More bowls and clean sheets
“Yes and I am napoleon! But that makes no difference to my argument!” I laughed

“Mi I am being serious. I found out a little while ago when you where still unconscious. I really am your sister. Well at least I am 99 present sure that I am.” I was about to laugh out loud again at the total lunacy of the comment but Esmee was wearing her serious face which made my smile stop too; the colour draining from my face; the nausea rolling in my stomach.

“You’re not my sister Esmee,” I whispered.

“I was adopted when I was a little baby and given a different first and last name. My adoption file confirms that my mother and your mother have the same name, the same date of birth and the same place of birth. The names of my mother’s parents are also the same as your mother’s parent’s names as well, not to mention that they both have the same physical appearance.”
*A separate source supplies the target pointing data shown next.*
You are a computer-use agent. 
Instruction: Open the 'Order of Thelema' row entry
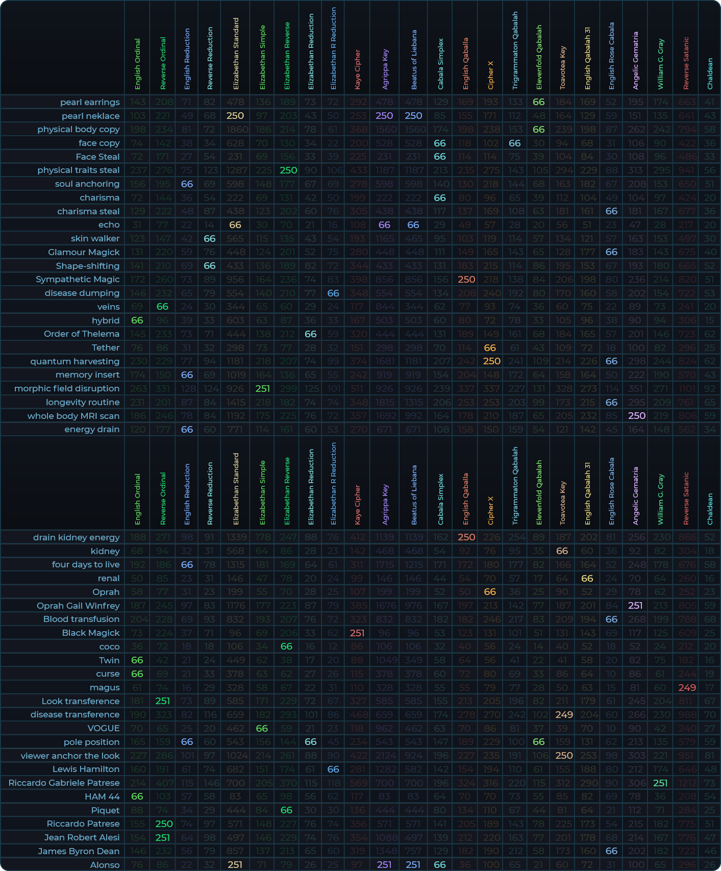tap(82, 334)
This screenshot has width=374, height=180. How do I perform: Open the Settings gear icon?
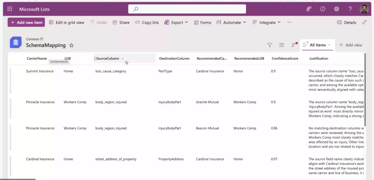click(336, 9)
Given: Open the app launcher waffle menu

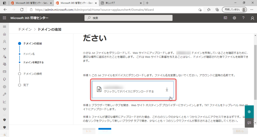Looking at the screenshot, I should coord(4,18).
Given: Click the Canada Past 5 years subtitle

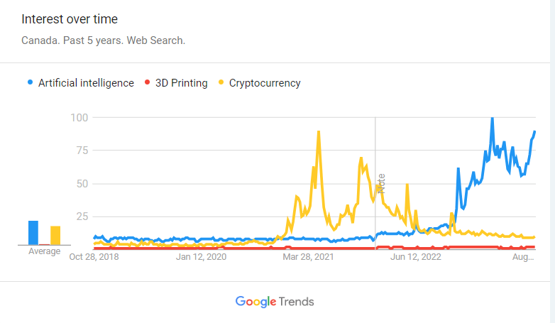Looking at the screenshot, I should point(103,40).
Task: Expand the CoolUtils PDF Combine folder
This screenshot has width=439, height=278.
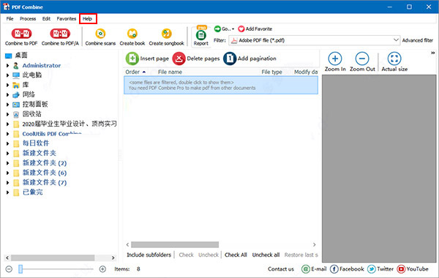Action: point(7,134)
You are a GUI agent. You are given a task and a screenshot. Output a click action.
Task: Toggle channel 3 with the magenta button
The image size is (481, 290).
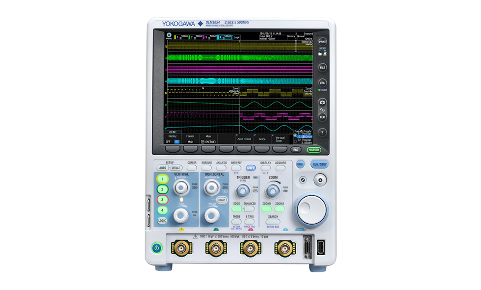click(163, 200)
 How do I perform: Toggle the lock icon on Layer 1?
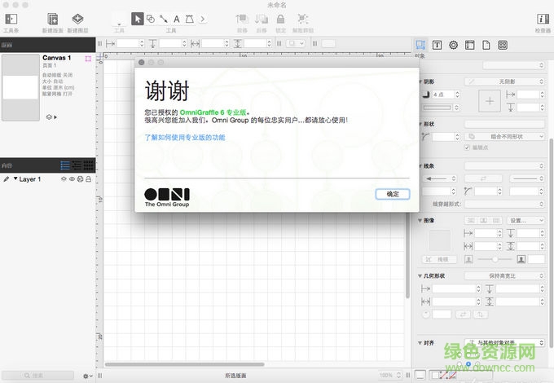point(88,178)
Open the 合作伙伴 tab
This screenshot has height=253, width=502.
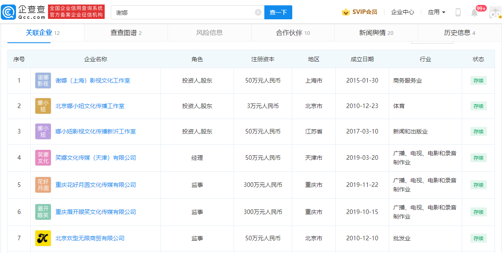click(x=293, y=33)
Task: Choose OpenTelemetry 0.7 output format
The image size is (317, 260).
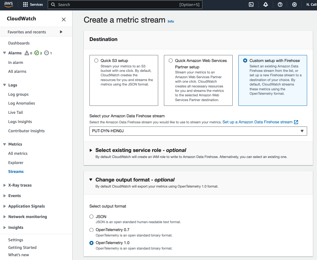Action: point(91,230)
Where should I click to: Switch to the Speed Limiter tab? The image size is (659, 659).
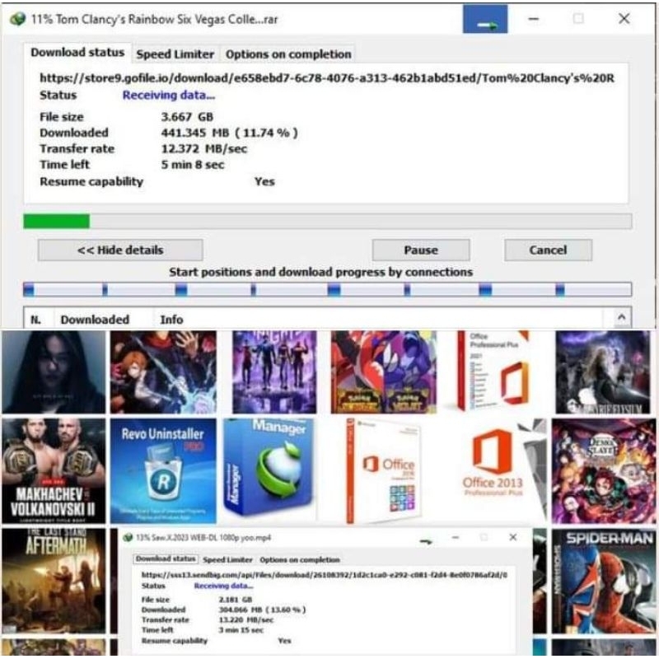tap(174, 54)
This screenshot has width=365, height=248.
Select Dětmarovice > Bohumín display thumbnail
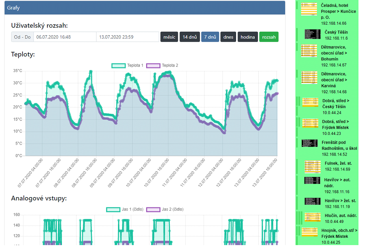pyautogui.click(x=309, y=51)
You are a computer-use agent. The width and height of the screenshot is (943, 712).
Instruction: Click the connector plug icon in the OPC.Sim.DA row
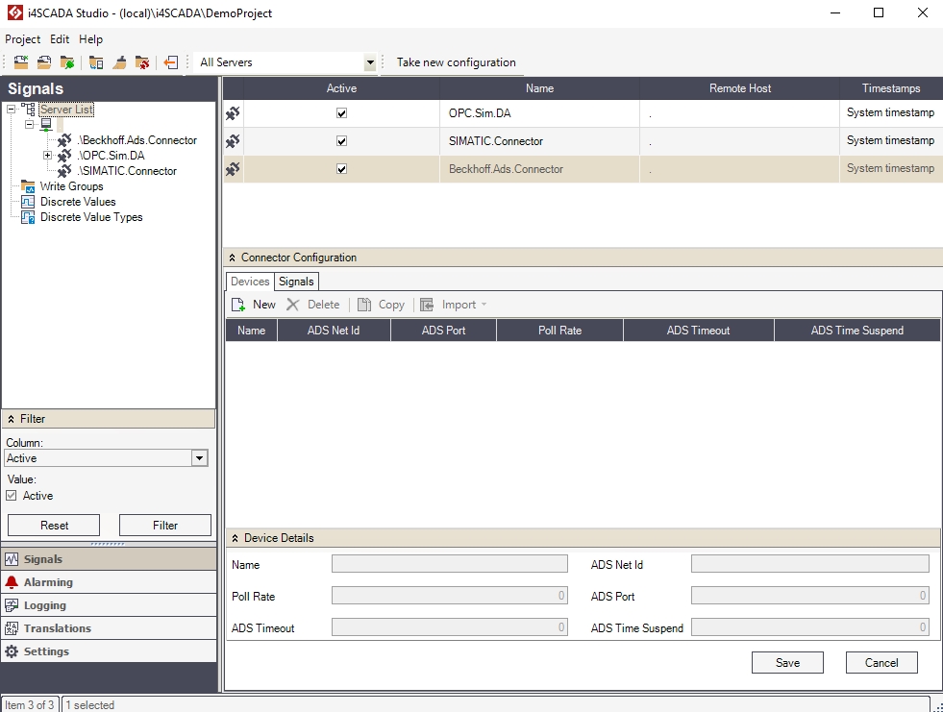click(234, 113)
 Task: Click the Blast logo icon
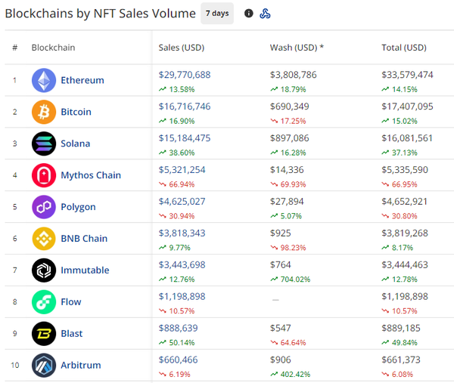click(44, 334)
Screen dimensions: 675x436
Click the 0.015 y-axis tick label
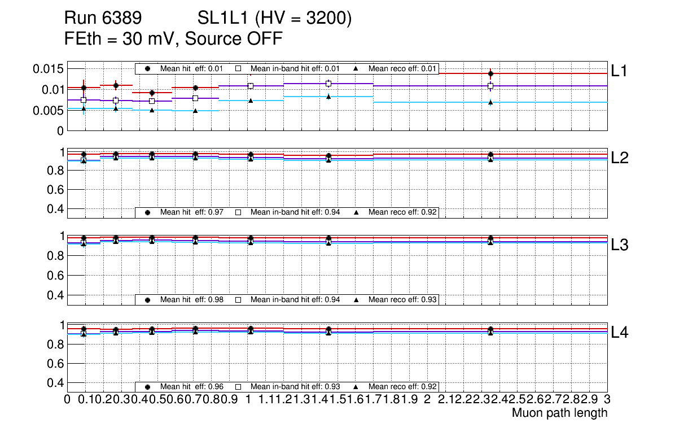coord(48,69)
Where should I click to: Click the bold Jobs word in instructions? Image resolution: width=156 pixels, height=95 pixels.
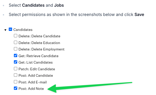tap(59, 5)
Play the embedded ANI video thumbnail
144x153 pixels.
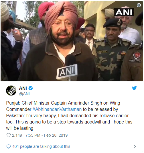[x=72, y=41]
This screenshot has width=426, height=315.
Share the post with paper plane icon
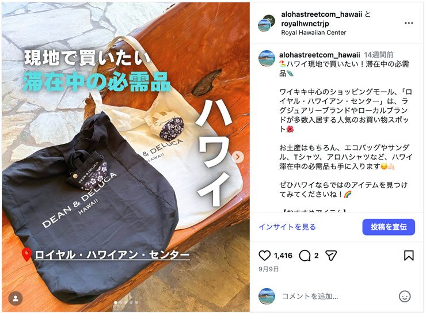331,256
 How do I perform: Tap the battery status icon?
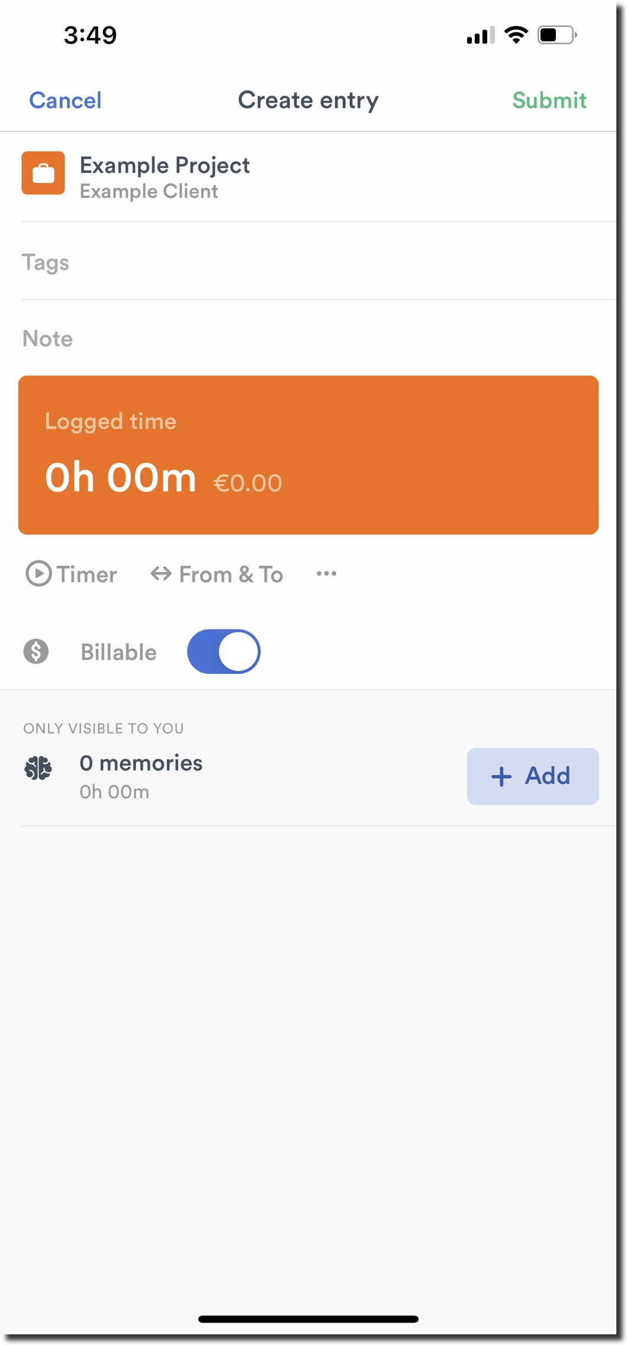557,36
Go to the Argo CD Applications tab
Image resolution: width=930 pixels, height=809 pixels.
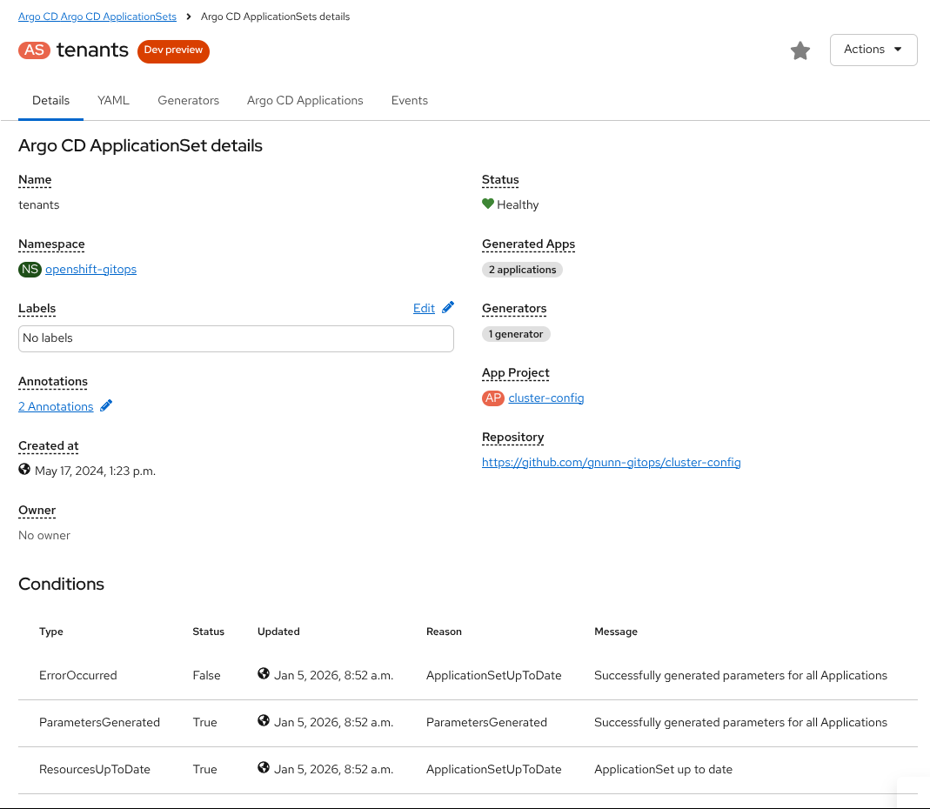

I tried to find the glint of hummer on Esmee’s face that I was so desperate to find, but no matter how hard I looked there was nothing there that suggested she was having some kind of sick joke with me.

Retching as the nausea increased in my stomach I grabbed a cardboard bowl off of the locker next to the bed and brought up a mixture of green and black bile into the dish unable to comprehend what she was trying to say to me. I only ever had one sister, that was all I ever wanted and now she was gone as well. Arabella was my life; my entire life and I had killed her and she despaired into nothing and I didn’t want Esmee to fade too. She was to amazing to be related to me or my monster of a mother.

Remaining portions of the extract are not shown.